:: Passage cité
Appréciation de la cour

L’article 778 du code civil dispose que, sans préjudice de dommages et intérêts, l’héritier qui a recelé des biens ou des droits d’une succession ou dissimulé l’existence d’un cohéritier est réputé accepter purement et simplement la succession, nonobstant toute renonciation de l’actif net, sans pouvoir prétendre à aucune part dans les biens ou les droits détournés ou recelés. En outre, lorsque le recel a porté sur une donation rapportable ou réductible, l’héritier doit le rapport ou la réduction de cette donation sans pouvoir prétendre à aucune part. Enfin, l’héritier receleur est tenu de rendre tous les fruits et revenus produits par les biens recelés dont il a eu la jouissance depuis l’ouverture de la succession.

La Cour de cassation précise que le recel est constitué de toute fraude commise sciemment par un héritier dans le but de rompre l’égalité du partage, quels que soient les moyens employés pour y parvenir. Celui qui invoque l’existence d’un recel successoral doit rapporter la preuve par tout moyen de l’élément matériel du recel et de cet élément moral que constitue la volonté de rompre l’égalité du partage. Toutefois, le repentir actif est exclusif du recel si tant est que la restitution ou la révélation soit postérieure au décès, spontanée et antérieure aux poursuites.

En l’espèce, il résulte de l’acte de donation du 5 juillet 1982 qu’ont été donnés à M. [P] [F] par ses parents un appartement de cinq pièces, un appartement d’une pièce et deux chambres individuelles situés au 5ème étage d’un immeuble sis [Adresse 5] à [Localité 21]. Ce bien a été vendu à la SCI Anatole II au prix de 128 057,17 euros le 27 février 2001 (pièces 5 et 7 de l’intimé, pièce 72 des appelantes).

Les appelantes allèguent que ce prix était largement inférieur au prix du marché et qu’il se serait accompagné d’un « dessous de table » encaissé par leur oncle.

Cependant, force est de constater qu’elle n’apporte aucune preuve tangible au soutien de ce qu’elles allèguent.
::::
**Objectif de l'exercice:**
Dans le passage sur le recel successoral, à quel prix le bien a-t-il été vendu à la SCI Anatole II ?
:: Données recueillies
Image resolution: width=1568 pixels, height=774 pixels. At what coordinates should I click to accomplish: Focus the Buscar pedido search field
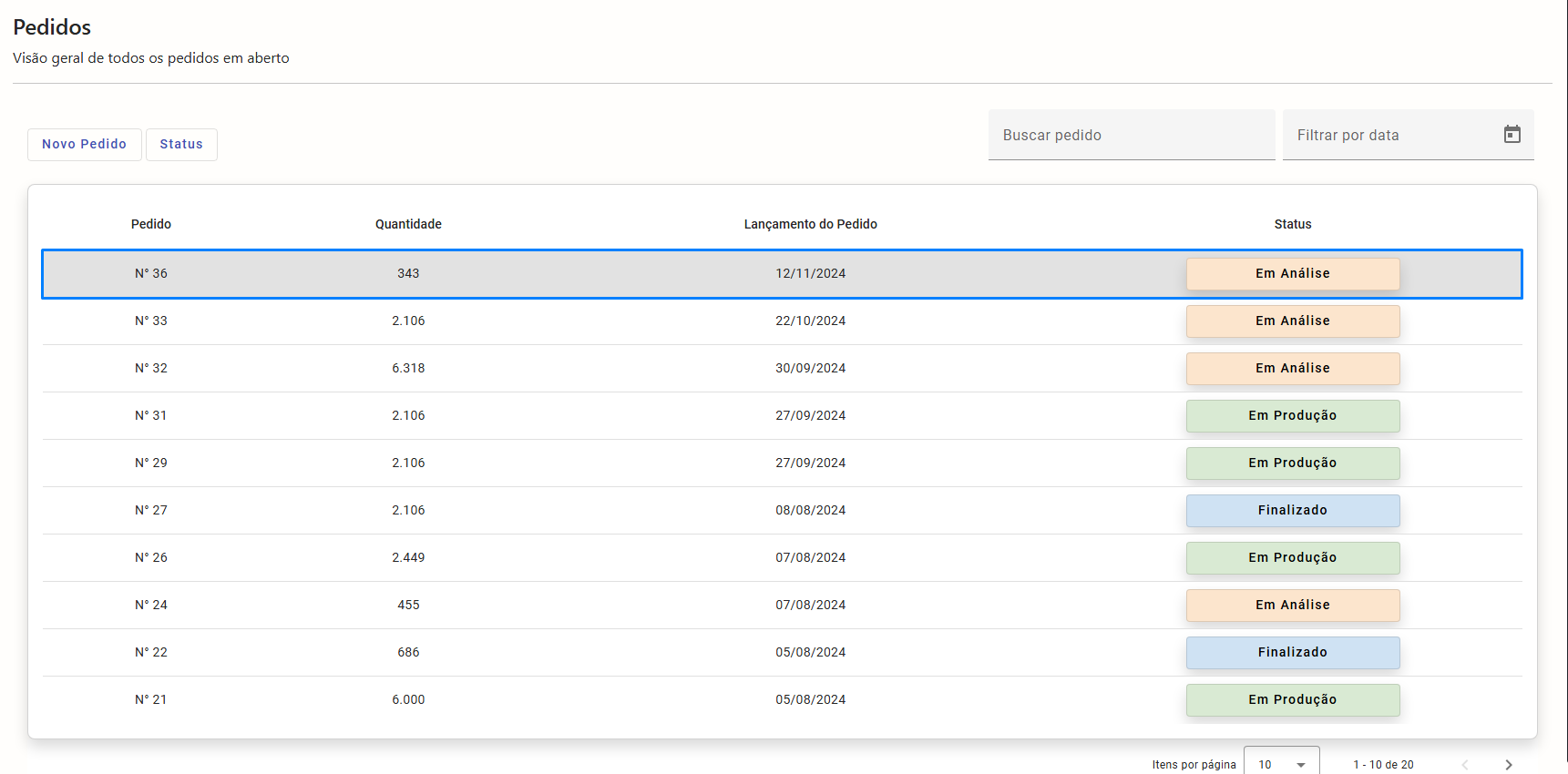click(x=1131, y=135)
::::
**Corrigé:**
128 057,17 euros.